*Text passage*:

· · · · · · ·

Each year 7,400 women are diagnosed with ovarian cancer in the UK. When diagnosed early, the prognosis for this type of cancer is good, however it is often already in its advanced stages by the time it is diagnosed. This is because it is more common in elderly people who no longer tend to attend regular gynaecological examinations. Since these tumours are not usually symptomatic until they are in the advanced stages, diagnosis is often made when the disease has advanced or spread and is more difficult to treat. There is often no specific or effective treatment for these patients. Therefore, we urgently need specific and effective therapies to treat advanced ovarian cancer.
Description of the Project:
One of the most promising avenues of research in the quest for new ovarian cancer treatments is the manipulation of the immune system, namely Immunotherapy. The project’s current focus is on various aspects of this type of therapy. Several projects are currently being developed that focus on the immune system as a gateway to better therapies, for example:
- Developing antibody-drug conjugates against ovarian tumour cells
- Working on predicting which ovarian cancer patients will respond best to current immunotherapy treatments
- Investigating how to increase the effectiveness of T-lymphocyte-based immune cell therapies in ovarian cancer patients (this work is largely being carried out at the CRIS Unit for New Experimental Therapies)

· · · · · · ·

*Data for review*:

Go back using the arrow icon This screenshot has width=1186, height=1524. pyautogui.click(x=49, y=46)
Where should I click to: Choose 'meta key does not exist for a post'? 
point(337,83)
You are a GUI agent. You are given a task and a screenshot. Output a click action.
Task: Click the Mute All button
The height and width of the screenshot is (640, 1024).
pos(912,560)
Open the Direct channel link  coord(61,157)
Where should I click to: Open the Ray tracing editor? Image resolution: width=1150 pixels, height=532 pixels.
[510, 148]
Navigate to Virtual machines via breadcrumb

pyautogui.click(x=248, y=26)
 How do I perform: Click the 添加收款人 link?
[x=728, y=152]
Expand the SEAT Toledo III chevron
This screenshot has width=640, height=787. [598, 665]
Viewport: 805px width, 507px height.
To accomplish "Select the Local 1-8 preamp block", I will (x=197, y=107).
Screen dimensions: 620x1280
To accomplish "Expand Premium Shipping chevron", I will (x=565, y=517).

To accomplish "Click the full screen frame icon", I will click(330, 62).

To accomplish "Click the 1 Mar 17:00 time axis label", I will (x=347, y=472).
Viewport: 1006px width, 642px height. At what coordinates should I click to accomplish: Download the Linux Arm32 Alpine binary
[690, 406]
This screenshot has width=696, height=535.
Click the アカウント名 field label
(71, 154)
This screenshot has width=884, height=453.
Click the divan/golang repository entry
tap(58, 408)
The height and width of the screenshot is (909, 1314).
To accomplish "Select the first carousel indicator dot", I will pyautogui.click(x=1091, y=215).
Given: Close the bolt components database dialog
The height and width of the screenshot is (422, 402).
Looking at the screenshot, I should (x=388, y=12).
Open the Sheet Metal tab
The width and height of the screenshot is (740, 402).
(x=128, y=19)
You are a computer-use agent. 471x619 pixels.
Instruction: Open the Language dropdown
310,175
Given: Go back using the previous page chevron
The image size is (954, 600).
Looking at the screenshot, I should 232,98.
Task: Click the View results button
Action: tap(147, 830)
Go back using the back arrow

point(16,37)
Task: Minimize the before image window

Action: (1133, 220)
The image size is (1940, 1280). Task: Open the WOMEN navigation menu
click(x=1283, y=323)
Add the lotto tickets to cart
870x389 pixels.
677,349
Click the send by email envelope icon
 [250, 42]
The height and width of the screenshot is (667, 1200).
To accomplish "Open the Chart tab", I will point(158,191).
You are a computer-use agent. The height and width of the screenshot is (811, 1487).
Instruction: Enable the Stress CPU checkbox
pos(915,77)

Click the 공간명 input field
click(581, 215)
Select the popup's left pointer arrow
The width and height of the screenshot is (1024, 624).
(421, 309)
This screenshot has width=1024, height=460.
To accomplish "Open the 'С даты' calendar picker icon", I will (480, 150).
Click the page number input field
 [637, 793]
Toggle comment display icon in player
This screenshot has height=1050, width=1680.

· · · · · · ·

*Task instructions*:
According to the ovarian cancer text, where is most of the work on increasing the effectiveness of T-lymphocyte-based immune cell therapies being done?

*Answer to this task*:
At the CRIS Unit for New Experimental Therapies.